● WHAT YOU HAVE TO DO
Repeat each entry in full, exactly.

(Collected data entries)
· · · · · · ·

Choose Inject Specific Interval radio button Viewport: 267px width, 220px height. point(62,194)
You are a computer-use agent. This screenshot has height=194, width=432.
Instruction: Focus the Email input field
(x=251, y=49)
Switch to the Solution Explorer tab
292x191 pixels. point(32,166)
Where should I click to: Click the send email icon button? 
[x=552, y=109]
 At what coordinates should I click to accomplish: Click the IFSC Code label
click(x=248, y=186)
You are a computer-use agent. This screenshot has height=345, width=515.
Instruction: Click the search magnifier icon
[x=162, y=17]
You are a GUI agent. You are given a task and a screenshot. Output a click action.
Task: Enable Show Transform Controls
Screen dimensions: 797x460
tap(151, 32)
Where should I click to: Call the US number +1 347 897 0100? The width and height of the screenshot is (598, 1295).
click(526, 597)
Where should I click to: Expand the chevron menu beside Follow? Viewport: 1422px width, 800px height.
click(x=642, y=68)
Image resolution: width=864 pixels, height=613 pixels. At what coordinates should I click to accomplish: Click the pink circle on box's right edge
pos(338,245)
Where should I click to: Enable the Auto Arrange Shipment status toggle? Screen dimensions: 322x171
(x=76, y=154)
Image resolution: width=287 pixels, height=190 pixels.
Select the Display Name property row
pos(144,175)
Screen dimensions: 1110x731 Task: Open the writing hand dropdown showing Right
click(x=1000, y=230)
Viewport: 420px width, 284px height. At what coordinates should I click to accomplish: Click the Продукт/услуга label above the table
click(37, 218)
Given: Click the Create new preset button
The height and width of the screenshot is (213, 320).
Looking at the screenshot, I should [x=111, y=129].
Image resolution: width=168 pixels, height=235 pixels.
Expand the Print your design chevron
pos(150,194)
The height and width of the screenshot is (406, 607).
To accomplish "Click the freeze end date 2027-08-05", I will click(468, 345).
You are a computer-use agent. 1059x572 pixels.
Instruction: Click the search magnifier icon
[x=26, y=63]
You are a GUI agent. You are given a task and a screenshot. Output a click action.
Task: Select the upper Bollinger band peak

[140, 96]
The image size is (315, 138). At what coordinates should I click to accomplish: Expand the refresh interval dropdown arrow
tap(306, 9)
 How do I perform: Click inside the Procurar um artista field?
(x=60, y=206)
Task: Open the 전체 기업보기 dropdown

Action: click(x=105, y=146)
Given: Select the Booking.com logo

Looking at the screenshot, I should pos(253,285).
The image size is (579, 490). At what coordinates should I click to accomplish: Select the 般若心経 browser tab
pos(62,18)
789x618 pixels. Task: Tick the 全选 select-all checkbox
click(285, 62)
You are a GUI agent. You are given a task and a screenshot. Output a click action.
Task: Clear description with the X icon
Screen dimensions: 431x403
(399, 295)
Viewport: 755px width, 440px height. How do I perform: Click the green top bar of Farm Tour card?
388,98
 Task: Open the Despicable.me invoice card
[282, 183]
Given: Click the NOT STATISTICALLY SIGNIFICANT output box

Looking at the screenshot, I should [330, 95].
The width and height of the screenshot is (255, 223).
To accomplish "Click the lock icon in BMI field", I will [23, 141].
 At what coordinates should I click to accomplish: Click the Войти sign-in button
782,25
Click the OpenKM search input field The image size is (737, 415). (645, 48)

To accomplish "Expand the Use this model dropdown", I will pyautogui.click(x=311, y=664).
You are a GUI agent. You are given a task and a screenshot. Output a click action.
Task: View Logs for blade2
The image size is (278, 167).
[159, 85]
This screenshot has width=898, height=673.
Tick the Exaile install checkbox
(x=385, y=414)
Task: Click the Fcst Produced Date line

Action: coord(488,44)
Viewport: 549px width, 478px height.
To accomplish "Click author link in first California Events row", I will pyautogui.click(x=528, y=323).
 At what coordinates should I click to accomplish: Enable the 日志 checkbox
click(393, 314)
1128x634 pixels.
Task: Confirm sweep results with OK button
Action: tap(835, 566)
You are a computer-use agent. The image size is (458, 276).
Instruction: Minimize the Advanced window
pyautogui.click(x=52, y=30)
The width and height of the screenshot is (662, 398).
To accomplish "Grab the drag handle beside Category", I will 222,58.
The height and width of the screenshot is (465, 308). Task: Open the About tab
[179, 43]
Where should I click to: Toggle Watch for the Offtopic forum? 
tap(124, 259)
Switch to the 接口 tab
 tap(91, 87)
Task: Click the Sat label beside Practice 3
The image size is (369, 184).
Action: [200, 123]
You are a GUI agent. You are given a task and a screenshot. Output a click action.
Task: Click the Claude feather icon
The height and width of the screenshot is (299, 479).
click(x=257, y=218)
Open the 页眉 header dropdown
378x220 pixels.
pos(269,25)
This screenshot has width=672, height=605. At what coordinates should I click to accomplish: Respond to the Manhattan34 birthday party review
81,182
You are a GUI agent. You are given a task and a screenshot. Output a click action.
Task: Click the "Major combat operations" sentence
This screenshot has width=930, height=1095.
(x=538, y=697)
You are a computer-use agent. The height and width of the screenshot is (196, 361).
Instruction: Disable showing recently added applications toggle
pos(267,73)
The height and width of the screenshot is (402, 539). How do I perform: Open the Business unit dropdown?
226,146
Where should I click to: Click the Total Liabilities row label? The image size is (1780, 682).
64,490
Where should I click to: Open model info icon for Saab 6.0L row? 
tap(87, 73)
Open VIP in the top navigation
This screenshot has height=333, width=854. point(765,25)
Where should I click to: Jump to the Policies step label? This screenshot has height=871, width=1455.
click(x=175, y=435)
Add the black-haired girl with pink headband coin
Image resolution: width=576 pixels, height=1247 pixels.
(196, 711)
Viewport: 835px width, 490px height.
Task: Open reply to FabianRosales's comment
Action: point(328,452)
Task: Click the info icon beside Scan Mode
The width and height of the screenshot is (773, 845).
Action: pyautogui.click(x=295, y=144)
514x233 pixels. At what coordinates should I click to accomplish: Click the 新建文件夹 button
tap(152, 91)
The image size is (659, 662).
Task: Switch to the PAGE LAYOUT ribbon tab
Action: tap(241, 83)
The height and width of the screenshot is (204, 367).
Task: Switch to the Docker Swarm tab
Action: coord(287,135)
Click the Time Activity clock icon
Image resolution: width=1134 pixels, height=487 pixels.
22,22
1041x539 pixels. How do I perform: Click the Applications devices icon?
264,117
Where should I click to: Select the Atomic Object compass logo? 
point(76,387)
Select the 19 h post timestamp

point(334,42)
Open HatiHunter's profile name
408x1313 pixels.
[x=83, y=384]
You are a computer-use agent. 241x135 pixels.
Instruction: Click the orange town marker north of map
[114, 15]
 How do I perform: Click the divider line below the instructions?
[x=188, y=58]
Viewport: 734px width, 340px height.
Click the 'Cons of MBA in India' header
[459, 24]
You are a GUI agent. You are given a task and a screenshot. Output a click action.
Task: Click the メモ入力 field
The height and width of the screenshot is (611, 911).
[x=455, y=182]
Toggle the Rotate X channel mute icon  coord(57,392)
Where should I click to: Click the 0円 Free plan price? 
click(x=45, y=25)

· · · · · · ·

● RESPONSE BELOW
Choose Inject Specific Interval radio button Viewport: 267px width, 220px height. point(62,194)
You are a computer-use agent. This screenshot has height=194, width=432.
Instruction: Focus the Email input field
(x=251, y=49)
Switch to the Solution Explorer tab
292x191 pixels. point(32,166)
Where should I click to: Click the send email icon button? 
[x=552, y=109]
 At what coordinates should I click to accomplish: Click the IFSC Code label
click(x=248, y=186)
You are a computer-use agent. This screenshot has height=345, width=515.
Instruction: Click the search magnifier icon
[x=162, y=17]
You are a GUI agent. You are given a task and a screenshot. Output a click action.
Task: Enable Show Transform Controls
Screen dimensions: 797x460
tap(151, 32)
Where should I click to: Call the US number +1 347 897 0100? The width and height of the screenshot is (598, 1295).
click(526, 597)
Where should I click to: Expand the chevron menu beside Follow? Viewport: 1422px width, 800px height.
click(x=642, y=68)
Image resolution: width=864 pixels, height=613 pixels. At what coordinates should I click to accomplish: Click the pink circle on box's right edge
pos(338,245)
Where should I click to: Enable the Auto Arrange Shipment status toggle? Screen dimensions: 322x171
(x=76, y=154)
Image resolution: width=287 pixels, height=190 pixels.
Select the Display Name property row
pos(144,175)
Screen dimensions: 1110x731 Task: Open the writing hand dropdown showing Right
click(x=1000, y=230)
Viewport: 420px width, 284px height. At what coordinates should I click to accomplish: Click the Продукт/услуга label above the table
click(37, 218)
Given: Click the Create new preset button
The height and width of the screenshot is (213, 320).
Looking at the screenshot, I should [x=111, y=129].
Image resolution: width=168 pixels, height=235 pixels.
Expand the Print your design chevron
pos(150,194)
The height and width of the screenshot is (406, 607).
To accomplish "Click the freeze end date 2027-08-05", I will click(468, 345).
You are a computer-use agent. 1059x572 pixels.
Instruction: Click the search magnifier icon
[x=26, y=63]
You are a GUI agent. You are given a task and a screenshot. Output a click action.
Task: Select the upper Bollinger band peak

[140, 96]
The image size is (315, 138). At what coordinates should I click to accomplish: Expand the refresh interval dropdown arrow
tap(306, 9)
 How do I perform: Click inside the Procurar um artista field?
(x=60, y=206)
Task: Open the 전체 기업보기 dropdown

Action: click(x=105, y=146)
Given: Select the Booking.com logo

Looking at the screenshot, I should pos(253,285).
The image size is (579, 490). At what coordinates should I click to accomplish: Select the 般若心経 browser tab
pos(62,18)
789x618 pixels. Task: Tick the 全选 select-all checkbox
click(285, 62)
You are a GUI agent. You are given a task and a screenshot. Output a click action.
Task: Clear description with the X icon
Screen dimensions: 431x403
(399, 295)
Viewport: 755px width, 440px height. How do I perform: Click the green top bar of Farm Tour card?
388,98
 Task: Open the Despicable.me invoice card
[282, 183]
Given: Click the NOT STATISTICALLY SIGNIFICANT output box

Looking at the screenshot, I should [330, 95].
The width and height of the screenshot is (255, 223).
To accomplish "Click the lock icon in BMI field", I will [23, 141].
 At what coordinates should I click to accomplish: Click the Войти sign-in button
782,25
Click the OpenKM search input field The image size is (737, 415). (645, 48)

To accomplish "Expand the Use this model dropdown", I will pyautogui.click(x=311, y=664).
You are a GUI agent. You are given a task and a screenshot. Output a click action.
Task: View Logs for blade2
The image size is (278, 167).
[159, 85]
This screenshot has width=898, height=673.
Tick the Exaile install checkbox
(x=385, y=414)
Task: Click the Fcst Produced Date line

Action: coord(488,44)
Viewport: 549px width, 478px height.
To accomplish "Click author link in first California Events row", I will pyautogui.click(x=528, y=323).
 At what coordinates should I click to accomplish: Enable the 日志 checkbox
click(393, 314)
1128x634 pixels.
Task: Confirm sweep results with OK button
Action: tap(835, 566)
You are a computer-use agent. The image size is (458, 276).
Instruction: Minimize the Advanced window
pyautogui.click(x=52, y=30)
The width and height of the screenshot is (662, 398).
To accomplish "Grab the drag handle beside Category", I will 222,58.
The height and width of the screenshot is (465, 308). Task: Open the About tab
[179, 43]
Where should I click to: Toggle Watch for the Offtopic forum? 
tap(124, 259)
Switch to the 接口 tab
 tap(91, 87)
Task: Click the Sat label beside Practice 3
The image size is (369, 184).
Action: [200, 123]
You are a GUI agent. You are given a task and a screenshot. Output a click action.
Task: Click the Claude feather icon
The height and width of the screenshot is (299, 479).
click(x=257, y=218)
Open the 页眉 header dropdown
378x220 pixels.
pos(269,25)
This screenshot has width=672, height=605. At what coordinates should I click to accomplish: Respond to the Manhattan34 birthday party review
81,182
You are a GUI agent. You are given a task and a screenshot. Output a click action.
Task: Click the "Major combat operations" sentence
This screenshot has width=930, height=1095.
(x=538, y=697)
You are a computer-use agent. The height and width of the screenshot is (196, 361).
Instruction: Disable showing recently added applications toggle
pos(267,73)
The height and width of the screenshot is (402, 539). How do I perform: Open the Business unit dropdown?
226,146
Where should I click to: Click the Total Liabilities row label? The image size is (1780, 682).
64,490
Where should I click to: Open model info icon for Saab 6.0L row? 
tap(87, 73)
Open VIP in the top navigation
This screenshot has height=333, width=854. point(765,25)
Where should I click to: Jump to the Policies step label? This screenshot has height=871, width=1455.
click(x=175, y=435)
Add the black-haired girl with pink headband coin
Image resolution: width=576 pixels, height=1247 pixels.
(196, 711)
Viewport: 835px width, 490px height.
Task: Open reply to FabianRosales's comment
Action: point(328,452)
Task: Click the info icon beside Scan Mode
The width and height of the screenshot is (773, 845).
Action: pyautogui.click(x=295, y=144)
514x233 pixels. At what coordinates should I click to accomplish: Click the 新建文件夹 button
tap(152, 91)
The image size is (659, 662).
Task: Switch to the PAGE LAYOUT ribbon tab
Action: tap(241, 83)
The height and width of the screenshot is (204, 367).
Task: Switch to the Docker Swarm tab
Action: coord(287,135)
Click the Time Activity clock icon
Image resolution: width=1134 pixels, height=487 pixels.
22,22
1041x539 pixels. How do I perform: Click the Applications devices icon?
264,117
Where should I click to: Select the Atomic Object compass logo? 
point(76,387)
Select the 19 h post timestamp

point(334,42)
Open HatiHunter's profile name
408x1313 pixels.
[x=83, y=384]
You are a computer-use agent. 241x135 pixels.
Instruction: Click the orange town marker north of map
[114, 15]
 How do I perform: Click the divider line below the instructions?
[x=188, y=58]
Viewport: 734px width, 340px height.
Click the 'Cons of MBA in India' header
[459, 24]
You are a GUI agent. You are given a task and a screenshot. Output a click action.
Task: Click the メモ入力 field
The height and width of the screenshot is (611, 911).
[x=455, y=182]
Toggle the Rotate X channel mute icon  coord(57,392)
Where should I click to: Click the 0円 Free plan price? 
click(x=45, y=25)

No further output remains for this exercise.